Euphemia sank onto the mattress, her bare feet tucked slightly beneath her hem as she watched him move around her bedchamber.
It was a surreal sight, seeing him down to his shirtsleeves in the middle of the night, opening and closing the drawers of her vanity and washstand, searching for bandages and salves.
“She has these nightmares often,” Nathaniel said, his voice echoing softly against the dark wood of the furniture as he searched.
“It usually happens whenever there is a sudden change in her environment, or a shift in her daily routine. That is the reason the household keeps her so strictly to a schedule. I have noticed the episodes worsen whenever I am required to leave on an extended journey, or when Thaddeus comes to stay at the estate. Or any guest at all. Any slight alteration in the atmosphere of the house unsettles her.”
Euphemia listened quietly, the lingering sting on her wrist fading beneath a wave of deep sympathy. To think that a child carried such a fragile internal balance that a visitor or a broken routine could fracture her peace so entirely.
“I didn’t know,” Euphemia said softly, looking down at her lap. “I promise I will be exceedingly careful with her from now on. I will do everything I can to ensure I don’t agitate her or disrupt her comfort.”
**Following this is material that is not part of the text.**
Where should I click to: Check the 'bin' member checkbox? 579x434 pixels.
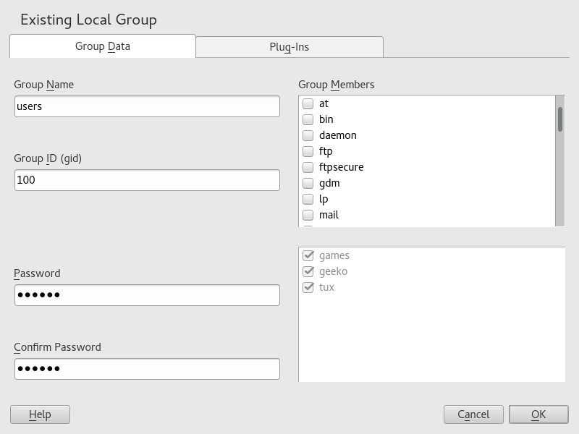308,119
Nathaniel stopped his search. From the bottom drawer of the washstand, he pulled a small, polished wooden box containing linens, spirits, and soothing ointments. He turned back toward the bed as he walked over to her.
Without asking for permission, he sat down on the mattress beside her, the weight of his body shifting the bed beneath them. He reached out, gently taking her injured hand in his once more, and began to open the tin to clean the wound.
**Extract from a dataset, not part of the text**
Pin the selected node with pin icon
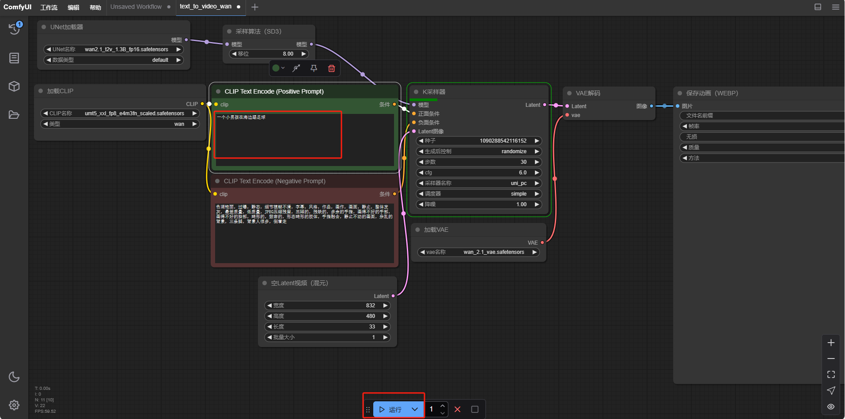This screenshot has height=419, width=845. click(314, 68)
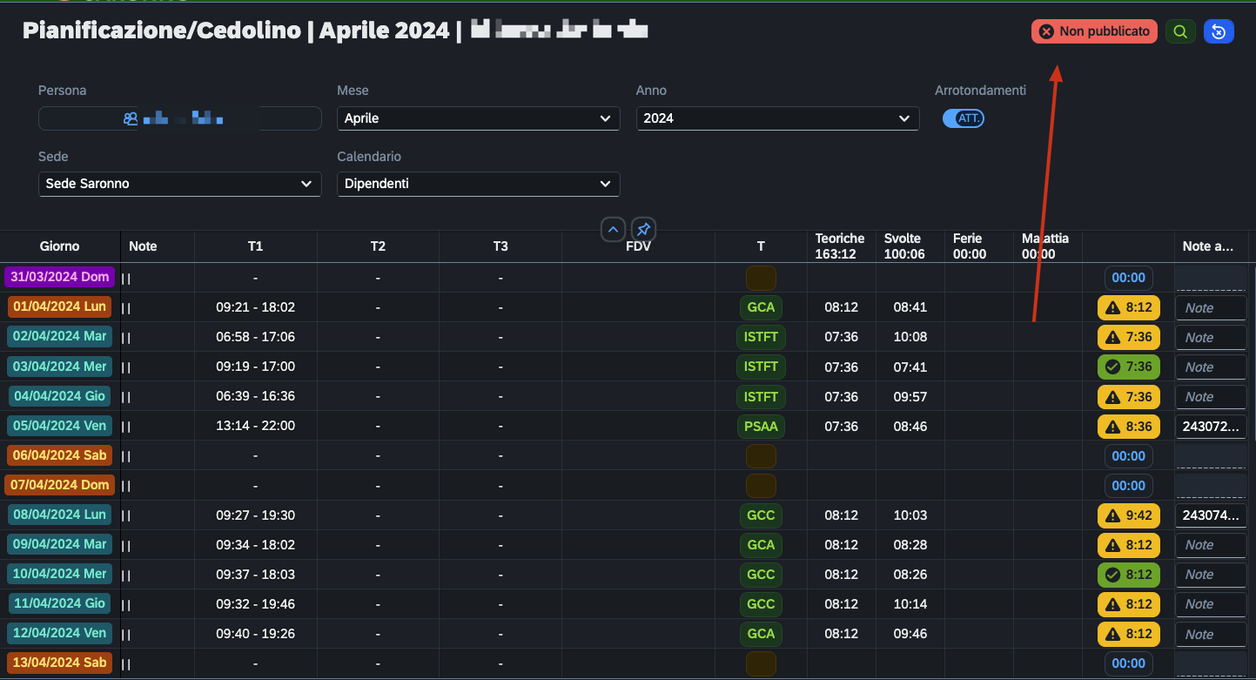Open the Sede Saronno dropdown
The image size is (1256, 680).
pyautogui.click(x=179, y=184)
The silence that settled over the room was heavy and suddenly charged with a strange, suffocating warmth.
Nathaniel worked slowly, his head bowed as he dipped a clean linen cloth into the soothing spirit.
Euphemia tried to keep her eyes fixed on the washstand, on the wall, on anything other than the man sitting mere inches away from her, but the sheer proximity of him made it impossible.
From this angle, with the candle casting long, flickering shadows across his face, she could see the sharp line of his jaw and the dark silk of his hair, entirely disordered from his hurried race down the corridor.
Her gaze slipped downward, completely against her volition.
His linen nightshirt hung loose and unbuttoned at the collar, revealing the smooth skin of his collarbone and the firm curve of his chest. He bore a small, faint scar just beneath the hollow of his throat, a pale line that she hadn’t noticed before.
Euphemia swallowed hard, a sudden, fierce heat rushing up her neck.
She wanted to look away, told herself she should look away, but her eyes wouldn’t obey.
She wondered, with a sudden spike of panic, if he were to lift his head right now, would he see the vivid color that had surely stained her cheeks?
She was so entirely certain that he would notice the erratic rhythm of her breathing that she felt exposed, caught in a trap of her own making.
Desperate to fill the aching, awkward silence, she cleared her throat, her voice sounding small and breathless. “Was... was your work good today?”